Выбрать главу

И все-таки я остаюсь при своем. Есть так много мелодий, которые совершенно не соответствуют смыслу текстов и искажают их до неузнаваемости. Взять хоть «Адон олам» – есть такая маршеобразная мелодия: поют – скандируют, ать-два, ать-два… Автор слов пиюта и в кошмарном сне не помышлял о чем-то похожем. Да… Сочинили к некоторым прекрасным словам музыку, словно из питейного заведения… (Смеется.)
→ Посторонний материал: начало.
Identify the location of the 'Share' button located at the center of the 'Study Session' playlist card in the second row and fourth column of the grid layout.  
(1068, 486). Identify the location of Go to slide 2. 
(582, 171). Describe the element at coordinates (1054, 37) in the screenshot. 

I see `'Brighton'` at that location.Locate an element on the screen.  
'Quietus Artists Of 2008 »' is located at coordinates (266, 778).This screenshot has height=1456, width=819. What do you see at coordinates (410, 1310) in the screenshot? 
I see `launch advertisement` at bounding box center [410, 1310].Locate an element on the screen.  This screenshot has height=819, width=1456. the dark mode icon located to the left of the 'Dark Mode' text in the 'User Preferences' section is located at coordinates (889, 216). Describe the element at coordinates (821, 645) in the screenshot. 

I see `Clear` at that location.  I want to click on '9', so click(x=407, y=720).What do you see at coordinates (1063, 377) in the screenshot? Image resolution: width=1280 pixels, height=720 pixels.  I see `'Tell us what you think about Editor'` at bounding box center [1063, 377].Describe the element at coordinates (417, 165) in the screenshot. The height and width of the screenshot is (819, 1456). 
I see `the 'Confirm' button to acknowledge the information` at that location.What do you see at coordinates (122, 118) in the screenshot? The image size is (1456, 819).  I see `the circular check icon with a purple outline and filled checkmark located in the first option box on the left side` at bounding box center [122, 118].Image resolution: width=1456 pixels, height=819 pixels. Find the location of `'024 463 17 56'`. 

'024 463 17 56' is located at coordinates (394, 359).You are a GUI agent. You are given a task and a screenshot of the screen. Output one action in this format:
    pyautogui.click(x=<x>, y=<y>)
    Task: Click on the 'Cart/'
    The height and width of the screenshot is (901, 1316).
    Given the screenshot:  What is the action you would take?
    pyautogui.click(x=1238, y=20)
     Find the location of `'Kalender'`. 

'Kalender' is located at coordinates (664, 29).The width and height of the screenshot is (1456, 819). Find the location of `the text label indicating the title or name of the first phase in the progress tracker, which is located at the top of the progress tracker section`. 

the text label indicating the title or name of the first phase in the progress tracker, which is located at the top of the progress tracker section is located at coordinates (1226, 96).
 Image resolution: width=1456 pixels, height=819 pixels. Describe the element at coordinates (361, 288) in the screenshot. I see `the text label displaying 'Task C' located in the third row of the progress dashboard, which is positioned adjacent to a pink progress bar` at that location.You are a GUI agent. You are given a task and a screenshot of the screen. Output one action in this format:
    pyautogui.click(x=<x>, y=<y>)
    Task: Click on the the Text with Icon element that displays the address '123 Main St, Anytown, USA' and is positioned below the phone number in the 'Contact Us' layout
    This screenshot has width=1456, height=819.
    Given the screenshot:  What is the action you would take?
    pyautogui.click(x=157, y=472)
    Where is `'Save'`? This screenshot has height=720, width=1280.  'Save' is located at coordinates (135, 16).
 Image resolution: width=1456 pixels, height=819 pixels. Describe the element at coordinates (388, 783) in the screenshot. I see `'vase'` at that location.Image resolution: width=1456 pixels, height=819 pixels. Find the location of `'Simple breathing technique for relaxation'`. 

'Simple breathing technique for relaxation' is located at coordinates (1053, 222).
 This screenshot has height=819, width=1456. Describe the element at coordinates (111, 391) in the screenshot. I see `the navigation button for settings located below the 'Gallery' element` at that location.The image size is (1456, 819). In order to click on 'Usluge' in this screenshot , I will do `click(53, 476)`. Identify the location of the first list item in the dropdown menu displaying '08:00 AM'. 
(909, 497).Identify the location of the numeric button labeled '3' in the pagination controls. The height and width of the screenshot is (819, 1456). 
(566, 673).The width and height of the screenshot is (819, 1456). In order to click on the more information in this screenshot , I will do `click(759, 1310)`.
З.К.: А мелодии покойного Карлибаха?

Рав: Так у него в основном обработки уже существующих мелодий. Вы поймите – мелодии-то в порядке, вот их связь с текстом зачастую кажется мне сомнительной.

З.К.: Но положив стихи на музыку можно обнаружить новый смысл, а значит, есть у этого процесса дидактическая нагрузка. Словно еще одно толкование. А если мы, как хасиды, возьмем одну строку из Писания и давай ее на разные музыкальные лады выворачивать, глядишь – и поймем в ней что-то новое.

Рав: Что ж, всякий хороший хазан делает именно то, что вы сказали. Потому что хазан выбирает музыку. Если он понимает, что поет, и если он уважительно относится к публике, он дешевую мелодию петь не станет. Но ведь бывает, что хазан публику не дооценивает и выбирает, что попроще.

Есть у меня история. Возвращается один хасид от своего цадика и говорит, что цадик научил его петь строки псалма «Возведите очи к небесам – и увидите, Кто создал их?». И вот он спел этот стих перед одним миснагедом, евреем, который не был хасидом. И надо же – этот миснагед весь загорелся: «Слушай, да ведь я на этот стих читал семьдесят толкований, а такого – не знаю. Отчего же твой цадик его не запишет?!» Вот что может хорошая мелодия!

З.К.: До сих пор мы говорили о рациональном аспекте молитвенной музыки. Но ведь музыка прежде всего эмоция. Музыка обращена к чувству, а молиться надо с полной концентрацией на тексте. Нет ли противоречия в том, что молитву поют? Разве музыка не вредит каване (т.е. состредоточенности молящегося)?

Рав: Еще как вредит!

З.К.: А с другой стороны, евреи часто поют без слов, особенно хасиды.

Рав: В связи с этим расскажу вам такую историю. У Гурского ребе есть хор. Очень хороший хор, просто необыкновенный! Его хасиды поют без слов, без музыкального сопровождения. Время от времени вступает хазан, но он обычно не поет, а декламирует текст. Их мелодии – совершенно особенные, как пели хасиды в Гуре, но в новой обработке. Гурские напевы ни с чем не спутаешь.

Так вот, однажды я был у них на Рош ѓа-шана. Смотрю я, публика реагирует на пение как-то странно. А мелодия – длинная-длинная. И люди слушают, и возбуждение их все возрастает. В чем же дело? Оказывается, хор исполнил ту самую мелодию, которую в последний раз пели на Рош ѓа-шана у себя в Гуре – осенью 1940 года. От той жизни сегодня ничего не осталось. Гурские хасиды обитают теперь в Израиле. Во многих та музыка всколыхнула тяжелые воспоминания. Ее эмоциональная нагрузка была гораздо больше, чем просто эстетическое впечатление.

Если синагогальная музыка связана со словами, то хасидская музыка в чистом виде передает эмоцию. Иногда простую, иногда сложную.

У хасидов были целые династии музыкантов. В первых поколениях после Бешта почти все цадики были музыкально одаренными, создавали свои напевы и песнопения. Но в хазаны они не шли, даже в последующие годы. Был в Модице цадик – прапрадед того, что живет сегодня. И нынешний тоже музыкален. Да… Так вот, тот давний цадик из Моджица – он заболел и поехал в Берлин, где ему должны были делать операцию. Но сердце у него было слабое, и наркоз ему делать было нельзя. Что же? Стали оперировать без наркоза. Его режут, а он глядит себе в окно и подбирает мелодию к пиюту на Судный день: «Эле эзкера». Это пиют о казненных римлянами десяти еврейских мучениках. Он имеет по строфе на каждую букву алфавита, и цадик сочинил к нему мелодию, которая длится не меньше получаса. Его звали раби Исроэл из Модица. Я этой мелодии не слышал, но ясно, что она не могла стать популярной в силу эмоции, в ней заложенной. Эту историю я рассказал, чтобы показать, что хасиды сочиняли музыку ради самой музыки. Музыку в чистом виде.